Ashuwillticook Rail Trail  — River views in the shadow of Mount Greylock

Up, up, up in the beautiful, mountainous northwestern corner of Massachusetts is the Ashuwillticook Rail Trail, passing through the river valley between Mount Greylock and the Hoosac Mountains. The trail, which is a flat, easy ride, runs parallel to Route 8 through Cheshire, Lanesborough and Adams. Cheshire Reservoir and the Hoosic River and their wetlands offer a rolling vista of marshes and wildlife along the ride. Parking lots and restrooms are available along the way. Directions: From the south, take the Mass Pike to exit 2, then Route 20 west to Route 7 north, Route 9 east to Route 8 north. Look for signs for Ashuwillticook parking on Route 8. From the north, take Route 2 to Route 8 south and look for signs for Ashuwillticook parking along Route 8. Trail map. Total length is 11 miles. A fabulous secondary trip – maybe not by bike – is up to the summit of magnificent Mount Greylock.

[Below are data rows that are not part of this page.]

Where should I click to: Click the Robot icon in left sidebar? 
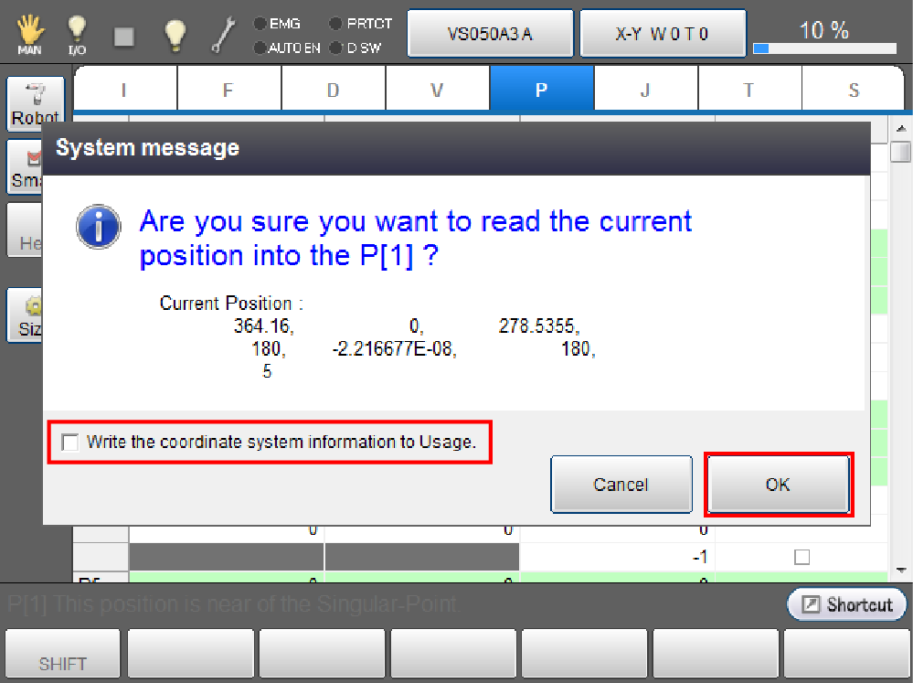click(x=35, y=102)
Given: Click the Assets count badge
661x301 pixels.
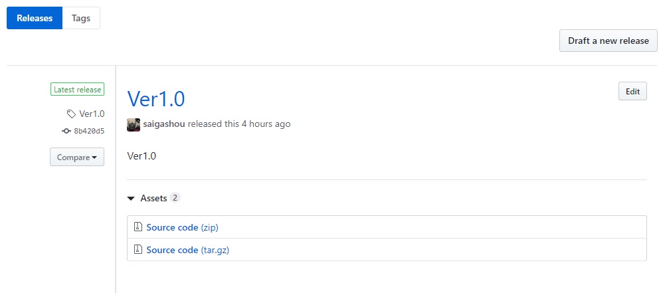Looking at the screenshot, I should click(175, 198).
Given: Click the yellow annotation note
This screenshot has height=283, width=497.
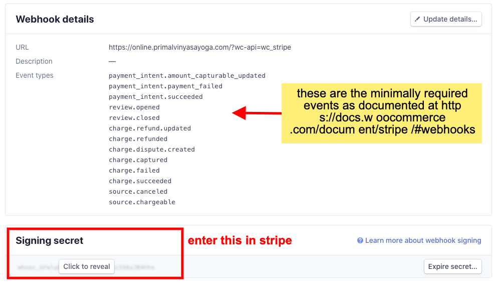Looking at the screenshot, I should coord(382,113).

Norwottuck Rail Trail – Crosses the Connecticut River and passes through western MA towns

Countesy Massachusetts Office of Travel and Tourism —Stephan Miller

This rail trail in the south-central part of Massachusetts – the Pioneer Valley — crosses the legendary Connecticut River and rambles through Northampton, Hadley, and Amherst, passing Amherst College. The path is level so people of all abilities can keep up with the group. There is free parking for bike trail users at both ends of the trail: at Elwell State Park on Damon Road in Northampton and Station Road in South Amherst. Public restrooms are available at the parking area at Elwell Recreation Area. The bike path also passes through Connecticut River Greenway State Park, adjacent to Elwell State Park on Damon Road in Northampton. At the western end of the Norwottuck trail, bicyclists can jump onto the Northampton Bikeway and the Manhan Rail Trail to Easthampton.  Trail Map. Total length is 11 miles.

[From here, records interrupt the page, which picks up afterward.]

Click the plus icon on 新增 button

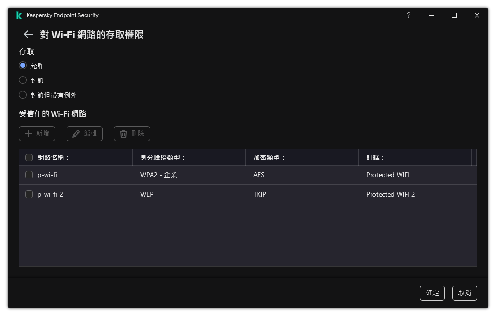28,134
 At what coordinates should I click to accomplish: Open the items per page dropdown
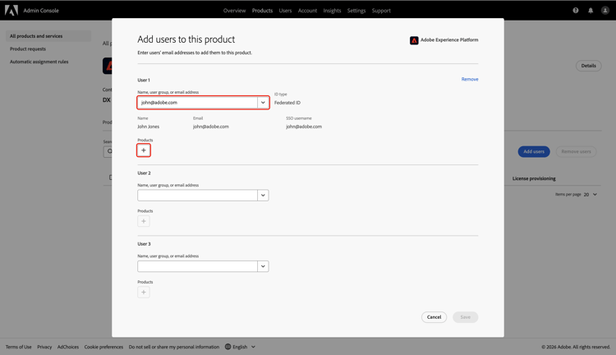pos(590,195)
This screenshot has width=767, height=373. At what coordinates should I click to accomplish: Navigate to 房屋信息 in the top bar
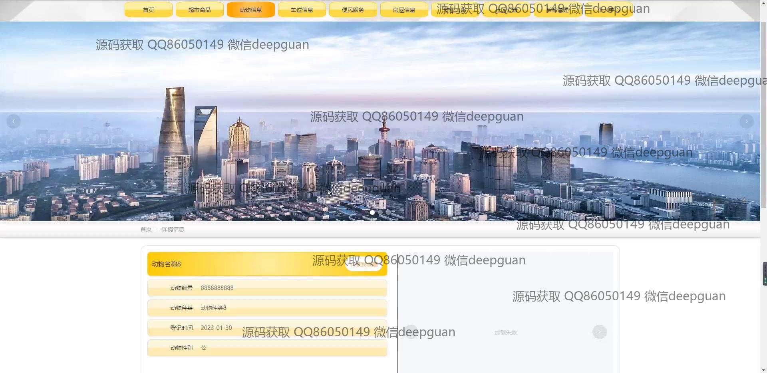tap(404, 10)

Cape Cod Rail Trail – Flat trail with water views and lots of free parking at trailheads

This trail on an old train tracks ambles through six Cape Cod towns, winding among the Cape’s famous kettle ponds and passing through beautiful Nickerson State Park (where there is parking for bike trail users. The trail’s route through Dennis, Harwich, Brewster, Orleans, Eastham and Wellfleet is all paved, nearly flat and it has clearly marked road crossing, easing worries about young stragglers. Beaches are near, and it’s easy to hop off the trail for water views. Food and water are available and restrooms can be found at Nickerson State Park and facilities of the Cape Cod National Seashore. Bike rentals may be found at several locations. Trail Map. Total length is 22 miles.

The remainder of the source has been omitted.